The RAF Pilot Who Went Missing Then Flew a Jet through Tower Bridge

It was the 50th anniversary of the Royal Air Force’s foundation in April 1968. No celebrations planned, much to the disgust of Hawker Hunter pilot Alan Pollock. There were no balloons, streamers, or cake to offer to the planes. More crucially, there were to be no airborne displays to commemorate the event. Pollock, a person whose birthday should never forget, felt that this was not good enough and took matters into his own hands. 

“There had been no particular celebration for the airmen, that critical body of talents, service sacrifice which had made the Air Force strong, other from the march as elsewhere,” he remarked years later. “There will be no anniversary dance, celebration, or half-day off. The mind seems to have forgotten about the heart’s importance!” He persuaded his commanding superior that instead of bombs, he and his squadron should permitted to load the planes with “a celebration warload of Anniversary leaflets,” which would subsequently be dropped on civilians below. Like if, everyone forgot your birthday and you went about shouting “HAPPY BIRTHDAY TO ME” at random individuals on the street.

This, however, was just a front to hide his true intentions. On the day of the drop, he chose to “lost communication” with his squadron and aim for downtown London at a low altitude. He put his plan into effect shortly after departure. “I backed off the throttle, reverse rolled, and slipped away from the others to the north, quickly sinking to low level.” “After a one-and-a-half-minute wait, I notified the formation leader that I had ‘lost’ visual contact and feigned my radio had broken, utilizing wordless broadcasts to prevent any additional uncomfortable exchanges on the R/T.”

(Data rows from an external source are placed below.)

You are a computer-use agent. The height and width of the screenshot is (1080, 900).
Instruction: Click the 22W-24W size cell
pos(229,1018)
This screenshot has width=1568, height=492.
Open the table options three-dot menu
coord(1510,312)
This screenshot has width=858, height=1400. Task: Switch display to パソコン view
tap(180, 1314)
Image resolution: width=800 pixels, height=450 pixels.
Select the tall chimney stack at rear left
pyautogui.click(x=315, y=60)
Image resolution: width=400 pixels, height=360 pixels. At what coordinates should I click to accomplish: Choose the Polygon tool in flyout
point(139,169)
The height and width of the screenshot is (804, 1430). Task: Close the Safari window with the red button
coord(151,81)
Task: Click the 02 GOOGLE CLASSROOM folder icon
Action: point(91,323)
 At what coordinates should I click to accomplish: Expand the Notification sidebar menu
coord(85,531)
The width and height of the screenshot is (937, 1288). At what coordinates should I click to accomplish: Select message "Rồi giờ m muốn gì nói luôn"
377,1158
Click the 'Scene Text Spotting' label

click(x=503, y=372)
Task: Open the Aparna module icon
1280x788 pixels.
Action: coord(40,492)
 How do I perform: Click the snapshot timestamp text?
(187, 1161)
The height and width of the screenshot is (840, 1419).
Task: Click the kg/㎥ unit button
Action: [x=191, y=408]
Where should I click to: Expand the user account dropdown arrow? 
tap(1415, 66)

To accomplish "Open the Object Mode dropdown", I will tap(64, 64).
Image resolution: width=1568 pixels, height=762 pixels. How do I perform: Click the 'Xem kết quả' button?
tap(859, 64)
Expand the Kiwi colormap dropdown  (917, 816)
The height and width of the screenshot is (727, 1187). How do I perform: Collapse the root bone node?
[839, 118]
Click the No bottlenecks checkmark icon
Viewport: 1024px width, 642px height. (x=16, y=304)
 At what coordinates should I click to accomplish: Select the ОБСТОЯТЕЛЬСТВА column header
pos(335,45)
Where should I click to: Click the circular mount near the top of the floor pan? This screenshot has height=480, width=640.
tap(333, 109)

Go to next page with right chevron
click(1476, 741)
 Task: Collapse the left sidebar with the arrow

The RAF Pilot Who Went Missing Then Flew a Jet through Tower Bridge

Pollock flew near Heathrow and then traveled to Richmond Park before following the Thames, calculating that this would create the least amount of interruption. When he passed it, he did not give this courtesy to Parliament. “Then I switched on the electricity.’Stuff it, let them hear some noise!’ I thought, “He later revealed this to the Daily Mail.”The strange thing was that they were talking about noise abatement at the time.” He proceeded on his way when he came upon a landmark that he had completely forgotten about: the Tower of London.

“I had no notion that Tower Bridge would be there until this particular moment. Flying over it was simple enough, but the notion of flying through the spans came to me unexpectedly “In regards to the incident, he stated.”I just had ten seconds to consider the alluring proposal, which few ground attack pilots of any nationality could have turned down. My mind began to race as I tried to make a choice. The decision was clear after years of quick low-level strike flying.”

Pollock was an excellent pilot and one of the first members of the Red Arrows demonstration squad. He flew through the tower, above the road, and beneath the spans, scaring the living daylights out of everybody on the bridge or nearby. He then went to a number of other bases and conducted low and noisy flyovers before returning to his post (sometimes upside-down) to arrested, figuring he had gotten himself into too much trouble to avoid court-martial.

The public, as you might expect, was largely supportive of his prank, especially once he made it plain that he was doing it to raise attention to what he viewed as the government’s underfunding of the RAF. MPs even spoke on his behalf in parliament. He was not court-marshaled because of the maneuver, but he dismissed from the RAF on medical grounds, a decision that overturned 13 years later. He had made history by becoming the first person to fly a jet plane across the Tower Bridge without authorization and get away with it.